A 1500 can never beat a 1700 rated, and a 1700 can never beat a 2000 rated.

But the lucky thing is that a 1500 will always win vs. 1100, 1200, 1300, 1400.

It's a better odds for winning the lottery than beating a higher rated player.

It's not for no reason there is no Chess Sports Bets. The odds must be like 1,01 for the higher rated to win vs. 100,00 in odds for the lower rated.

YES to more tournament with +/- 3 or 5 rating points!

 

This post... is terribly inaccurate. I'm 2000 OTB. I've won against 2300s and lost to 1500s, and I'm far from the only one. I remember an NM friend of mine got crushed by a 1400. And in the 2018 American Open, a 2600 GM lost to a 2300!

 

That need to be luck/bug/mistake.

I don't think it's mathematical possible to beat higher rated players if we are both playing at our best.

Of course i can win vs. higher rated when they let time run out because they do other things.

 

that's why you improve your chess

 

The_nail
Rawfruit wrote:

I think the only way to improve your rating is to play lower-rated players and beat them, then you get maybe +1 or +2 in rating points, and then just carry on.
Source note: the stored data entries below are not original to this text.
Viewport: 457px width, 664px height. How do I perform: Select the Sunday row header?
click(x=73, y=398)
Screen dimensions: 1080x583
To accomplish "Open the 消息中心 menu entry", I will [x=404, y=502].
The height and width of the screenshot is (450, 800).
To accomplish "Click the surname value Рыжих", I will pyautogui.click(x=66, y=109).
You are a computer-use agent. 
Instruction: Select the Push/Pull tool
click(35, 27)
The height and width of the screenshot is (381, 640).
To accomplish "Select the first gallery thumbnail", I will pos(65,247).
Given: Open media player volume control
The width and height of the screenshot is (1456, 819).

In a 100-200 games you will have maybe 200 higher rating.

No not really

sndeww
The_nail wrote:
Rawfruit wrote:

I think the only way to improve your rating is to play lower-rated players and beat them, then you get maybe +1 or +2 in rating points, and then just carry on. In a 100-200 games you will have maybe 200 higher rating.

No not really

yeah. I totally farmed freaking bots for +1 and +2 until I got to 1966 blitz, that's what I did yes.